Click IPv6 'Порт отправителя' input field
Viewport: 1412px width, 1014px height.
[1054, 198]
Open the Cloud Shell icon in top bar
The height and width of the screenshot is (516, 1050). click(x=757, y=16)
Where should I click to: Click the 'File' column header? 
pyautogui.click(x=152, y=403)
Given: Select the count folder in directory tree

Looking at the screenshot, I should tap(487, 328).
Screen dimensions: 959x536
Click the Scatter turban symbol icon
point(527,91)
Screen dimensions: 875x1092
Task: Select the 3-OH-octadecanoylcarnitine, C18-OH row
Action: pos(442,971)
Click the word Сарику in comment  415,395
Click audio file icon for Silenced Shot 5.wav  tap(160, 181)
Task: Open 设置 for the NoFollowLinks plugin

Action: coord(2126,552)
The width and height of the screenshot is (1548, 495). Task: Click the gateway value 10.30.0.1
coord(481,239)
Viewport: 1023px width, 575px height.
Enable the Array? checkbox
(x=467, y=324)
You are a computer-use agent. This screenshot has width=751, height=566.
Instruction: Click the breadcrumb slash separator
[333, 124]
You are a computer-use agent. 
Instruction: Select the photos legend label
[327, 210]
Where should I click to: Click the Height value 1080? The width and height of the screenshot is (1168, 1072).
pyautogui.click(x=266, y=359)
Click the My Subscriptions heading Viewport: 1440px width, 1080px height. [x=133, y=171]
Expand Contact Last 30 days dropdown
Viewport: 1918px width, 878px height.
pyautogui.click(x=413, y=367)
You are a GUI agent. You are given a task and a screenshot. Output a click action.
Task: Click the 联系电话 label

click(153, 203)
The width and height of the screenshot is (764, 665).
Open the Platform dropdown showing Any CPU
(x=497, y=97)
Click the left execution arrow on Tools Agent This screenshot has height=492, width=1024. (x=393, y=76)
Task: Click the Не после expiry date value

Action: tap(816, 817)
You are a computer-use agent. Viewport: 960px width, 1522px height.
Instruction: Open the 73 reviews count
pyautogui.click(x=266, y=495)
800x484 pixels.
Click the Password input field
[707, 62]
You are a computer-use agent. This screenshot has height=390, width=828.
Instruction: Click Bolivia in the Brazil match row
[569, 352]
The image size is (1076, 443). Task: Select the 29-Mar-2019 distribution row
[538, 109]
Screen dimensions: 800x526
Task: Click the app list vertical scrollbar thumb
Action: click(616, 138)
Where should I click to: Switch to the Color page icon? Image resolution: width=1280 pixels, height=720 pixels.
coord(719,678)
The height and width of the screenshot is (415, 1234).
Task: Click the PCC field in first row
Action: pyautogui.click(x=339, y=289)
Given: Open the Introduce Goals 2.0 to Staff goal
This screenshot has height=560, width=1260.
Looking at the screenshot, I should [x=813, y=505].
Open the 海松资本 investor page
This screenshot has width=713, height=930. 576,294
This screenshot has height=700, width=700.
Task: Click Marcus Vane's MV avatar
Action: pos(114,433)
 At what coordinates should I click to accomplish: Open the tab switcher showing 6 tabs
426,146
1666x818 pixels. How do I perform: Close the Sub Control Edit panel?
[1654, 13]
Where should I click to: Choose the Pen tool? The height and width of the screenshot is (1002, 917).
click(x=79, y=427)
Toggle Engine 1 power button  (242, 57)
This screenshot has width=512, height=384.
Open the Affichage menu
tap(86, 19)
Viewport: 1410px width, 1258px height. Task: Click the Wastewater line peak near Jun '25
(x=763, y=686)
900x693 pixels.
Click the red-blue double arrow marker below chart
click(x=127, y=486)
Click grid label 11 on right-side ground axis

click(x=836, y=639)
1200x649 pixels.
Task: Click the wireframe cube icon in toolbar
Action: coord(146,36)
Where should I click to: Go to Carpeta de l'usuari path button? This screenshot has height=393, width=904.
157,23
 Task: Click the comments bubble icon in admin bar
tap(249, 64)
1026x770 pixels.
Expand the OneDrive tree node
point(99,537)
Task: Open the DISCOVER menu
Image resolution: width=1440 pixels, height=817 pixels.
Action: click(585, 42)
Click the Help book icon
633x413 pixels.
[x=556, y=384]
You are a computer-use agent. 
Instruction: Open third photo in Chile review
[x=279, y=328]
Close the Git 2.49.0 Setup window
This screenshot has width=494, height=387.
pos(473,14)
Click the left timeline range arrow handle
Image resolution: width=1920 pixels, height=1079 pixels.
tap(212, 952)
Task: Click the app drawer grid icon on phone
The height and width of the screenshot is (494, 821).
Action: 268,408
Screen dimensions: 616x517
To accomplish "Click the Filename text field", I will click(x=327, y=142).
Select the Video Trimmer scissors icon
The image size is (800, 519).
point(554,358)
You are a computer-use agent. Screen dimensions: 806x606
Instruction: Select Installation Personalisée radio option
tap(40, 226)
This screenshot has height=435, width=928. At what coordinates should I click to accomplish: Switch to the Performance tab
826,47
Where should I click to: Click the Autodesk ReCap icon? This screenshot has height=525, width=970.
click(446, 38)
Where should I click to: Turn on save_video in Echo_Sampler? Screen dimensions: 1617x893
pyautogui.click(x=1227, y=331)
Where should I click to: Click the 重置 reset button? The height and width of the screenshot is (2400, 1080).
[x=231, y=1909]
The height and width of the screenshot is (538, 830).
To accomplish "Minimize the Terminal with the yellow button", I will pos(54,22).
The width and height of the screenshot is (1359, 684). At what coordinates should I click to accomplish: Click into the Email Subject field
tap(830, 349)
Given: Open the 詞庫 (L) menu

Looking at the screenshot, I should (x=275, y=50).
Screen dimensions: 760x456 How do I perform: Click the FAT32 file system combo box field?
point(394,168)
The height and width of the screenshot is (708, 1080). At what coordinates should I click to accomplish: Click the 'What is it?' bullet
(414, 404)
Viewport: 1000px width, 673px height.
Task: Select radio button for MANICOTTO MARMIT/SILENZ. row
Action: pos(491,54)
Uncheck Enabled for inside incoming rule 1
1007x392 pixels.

··········

* Task details *
Whatever the entries say, repeat all of them exactly.

* Task result *
Click IPv6 'Порт отправителя' input field
Viewport: 1412px width, 1014px height.
[1054, 198]
Open the Cloud Shell icon in top bar
The height and width of the screenshot is (516, 1050). click(x=757, y=16)
Where should I click to: Click the 'File' column header? 
pyautogui.click(x=152, y=403)
Given: Select the count folder in directory tree

Looking at the screenshot, I should tap(487, 328).
Screen dimensions: 959x536
Click the Scatter turban symbol icon
point(527,91)
Screen dimensions: 875x1092
Task: Select the 3-OH-octadecanoylcarnitine, C18-OH row
Action: pos(442,971)
Click the word Сарику in comment  415,395
Click audio file icon for Silenced Shot 5.wav  tap(160, 181)
Task: Open 设置 for the NoFollowLinks plugin

Action: coord(2126,552)
The width and height of the screenshot is (1548, 495). Task: Click the gateway value 10.30.0.1
coord(481,239)
Viewport: 1023px width, 575px height.
Enable the Array? checkbox
(x=467, y=324)
You are a computer-use agent. This screenshot has width=751, height=566.
Instruction: Click the breadcrumb slash separator
[333, 124]
You are a computer-use agent. 
Instruction: Select the photos legend label
[327, 210]
Where should I click to: Click the Height value 1080? The width and height of the screenshot is (1168, 1072).
pyautogui.click(x=266, y=359)
Click the My Subscriptions heading Viewport: 1440px width, 1080px height. [x=133, y=171]
Expand Contact Last 30 days dropdown
Viewport: 1918px width, 878px height.
pyautogui.click(x=413, y=367)
You are a GUI agent. You are given a task and a screenshot. Output a click action.
Task: Click the 联系电话 label

click(153, 203)
The width and height of the screenshot is (764, 665).
Open the Platform dropdown showing Any CPU
(x=497, y=97)
Click the left execution arrow on Tools Agent This screenshot has height=492, width=1024. (x=393, y=76)
Task: Click the Не после expiry date value

Action: tap(816, 817)
You are a computer-use agent. Viewport: 960px width, 1522px height.
Instruction: Open the 73 reviews count
pyautogui.click(x=266, y=495)
800x484 pixels.
Click the Password input field
[707, 62]
You are a computer-use agent. This screenshot has height=390, width=828.
Instruction: Click Bolivia in the Brazil match row
[569, 352]
The image size is (1076, 443). Task: Select the 29-Mar-2019 distribution row
[538, 109]
Screen dimensions: 800x526
Task: Click the app list vertical scrollbar thumb
Action: click(616, 138)
Where should I click to: Switch to the Color page icon? Image resolution: width=1280 pixels, height=720 pixels.
coord(719,678)
The height and width of the screenshot is (415, 1234).
Task: Click the PCC field in first row
Action: pyautogui.click(x=339, y=289)
Given: Open the Introduce Goals 2.0 to Staff goal
This screenshot has height=560, width=1260.
Looking at the screenshot, I should [x=813, y=505].
Open the 海松资本 investor page
This screenshot has width=713, height=930. 576,294
This screenshot has height=700, width=700.
Task: Click Marcus Vane's MV avatar
Action: pos(114,433)
 At what coordinates should I click to accomplish: Open the tab switcher showing 6 tabs
426,146
1666x818 pixels. How do I perform: Close the Sub Control Edit panel?
[1654, 13]
Where should I click to: Choose the Pen tool? The height and width of the screenshot is (1002, 917).
click(x=79, y=427)
Toggle Engine 1 power button  (242, 57)
This screenshot has width=512, height=384.
Open the Affichage menu
tap(86, 19)
Viewport: 1410px width, 1258px height. Task: Click the Wastewater line peak near Jun '25
(x=763, y=686)
900x693 pixels.
Click the red-blue double arrow marker below chart
click(x=127, y=486)
Click grid label 11 on right-side ground axis

click(x=836, y=639)
1200x649 pixels.
Task: Click the wireframe cube icon in toolbar
Action: coord(146,36)
Where should I click to: Go to Carpeta de l'usuari path button? This screenshot has height=393, width=904.
157,23
 Task: Click the comments bubble icon in admin bar
tap(249, 64)
1026x770 pixels.
Expand the OneDrive tree node
point(99,537)
Task: Open the DISCOVER menu
Image resolution: width=1440 pixels, height=817 pixels.
Action: click(585, 42)
Click the Help book icon
633x413 pixels.
[x=556, y=384]
You are a computer-use agent. 
Instruction: Open third photo in Chile review
[x=279, y=328]
Close the Git 2.49.0 Setup window
This screenshot has width=494, height=387.
pos(473,14)
Click the left timeline range arrow handle
Image resolution: width=1920 pixels, height=1079 pixels.
tap(212, 952)
Task: Click the app drawer grid icon on phone
The height and width of the screenshot is (494, 821).
Action: 268,408
Screen dimensions: 616x517
To accomplish "Click the Filename text field", I will click(x=327, y=142).
Select the Video Trimmer scissors icon
The image size is (800, 519).
point(554,358)
You are a computer-use agent. Screen dimensions: 806x606
Instruction: Select Installation Personalisée radio option
tap(40, 226)
This screenshot has height=435, width=928. At what coordinates should I click to accomplish: Switch to the Performance tab
826,47
Where should I click to: Click the Autodesk ReCap icon? This screenshot has height=525, width=970.
click(446, 38)
Where should I click to: Turn on save_video in Echo_Sampler? Screen dimensions: 1617x893
pyautogui.click(x=1227, y=331)
Where should I click to: Click the 重置 reset button? The height and width of the screenshot is (2400, 1080).
[x=231, y=1909]
The height and width of the screenshot is (538, 830).
To accomplish "Minimize the Terminal with the yellow button", I will pos(54,22).
The width and height of the screenshot is (1359, 684). At what coordinates should I click to accomplish: Click into the Email Subject field
tap(830, 349)
Given: Open the 詞庫 (L) menu

Looking at the screenshot, I should (x=275, y=50).
Screen dimensions: 760x456 How do I perform: Click the FAT32 file system combo box field?
point(394,168)
The height and width of the screenshot is (708, 1080). At what coordinates should I click to accomplish: Click the 'What is it?' bullet
(414, 404)
Viewport: 1000px width, 673px height.
Task: Select radio button for MANICOTTO MARMIT/SILENZ. row
Action: pos(491,54)
Uncheck Enabled for inside incoming rule 1
1007x392 pixels.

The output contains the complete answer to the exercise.